The DP table also stores m * n entries, resulting in O(m * n) space complexity.
Test Cases
solution = Solution()
assert solution.minDistance("horse", "ros") == 3 # provided example
assert solution.minDistance("intention", "execution") == 5 # provided example
assert solution.minDistance("", "") == 0 # both strings empty
assert solution.minDistance("abc", "") == 3 # delete all characters
assert solution.minDistance("", "abc") == 3 # insert all characters
assert solution.minDistance("abc", "abc") == 0 # identical strings
assert solution.minDistance("a", "b") == 1 # single replacement
assert solution.minDistance("kitten", "sitting") == 3 # classic edit distance case
assert solution.minDistance("flaw", "lawn") == 2 # mix of delete and insert
assert solution.minDistance("abcdef", "azced") == 3 # mixed operations
assert solution.minDistance("aaaa", "bbbb") == 4 # all replacements
assert solution.minDistance("a", "") == 1 # smallest non-empty deletion
assert solution.minDistance("", "z") == 1 # smallest non-empty insertion
assert solution.minDistance("distance", "difference") == 5 # larger mixed case
| Test | Why |
|---|---|
"horse" → "ros" |
Verifies standard mixed operations |
"intention" → "execution" |
Tests larger dynamic programming transitions |
"" → "" |
Validates empty string handling |
"abc" → "" |
Ensures deletion base case works |
"" → "abc" |
Ensures insertion base case works |
"abc" → "abc" |
Confirms identical strings require zero operations |
"a" → "b" |
Tests single replacement |
"kitten" → "sitting" |
Classic benchmark example |
"flaw" → "lawn" |
Tests combined insert and delete |
"abcdef" → "azced" |
Verifies mixed edit choices |
"aaaa" → "bbbb" |
Ensures repeated replacements work |
"a" → "" |
Smallest deletion case |
"" → "z" |
Smallest insertion case |
"distance" → "difference" |
Larger realistic transformation |
Edge Cases
Empty Strings
One or both input strings may be empty. This is a common source of bugs because many implementations incorrectly assume both strings contain at least one character.
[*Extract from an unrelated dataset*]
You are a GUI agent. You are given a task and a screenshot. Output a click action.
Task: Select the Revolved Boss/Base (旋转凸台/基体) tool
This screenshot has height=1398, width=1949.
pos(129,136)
If word1 is empty, the only possible way to create word2 is through insertions. Similarly, if word2 is empty, the only possible operation is deletion.
The implementation handles this correctly through the initialization of the first row and first column:
dp[i][0] = i
dp[0][j] = j
These base cases ensure empty-prefix transformations are computed correctly.
Identical Strings
If both strings are exactly the same, the answer should be zero.
A buggy implementation might still perform unnecessary operations if character matching is not handled correctly.
The algorithm avoids this problem with the condition:
if word1[i - 1] == word2[j - 1]
When characters match, the DP state directly inherits the diagonal value without adding any operation cost.
Completely Different Strings
Consider inputs like:
word1 = "aaaa"
word2 = "bbbb"
Every character must be replaced.
This case stresses whether the algorithm properly evaluates replacement operations rather than performing inefficient insert-delete combinations.
The recurrence relation explicitly includes replacement:
dp[i - 1][j - 1] + 1
Taking the minimum among insert, delete, and replace guarantees the optimal choice is selected.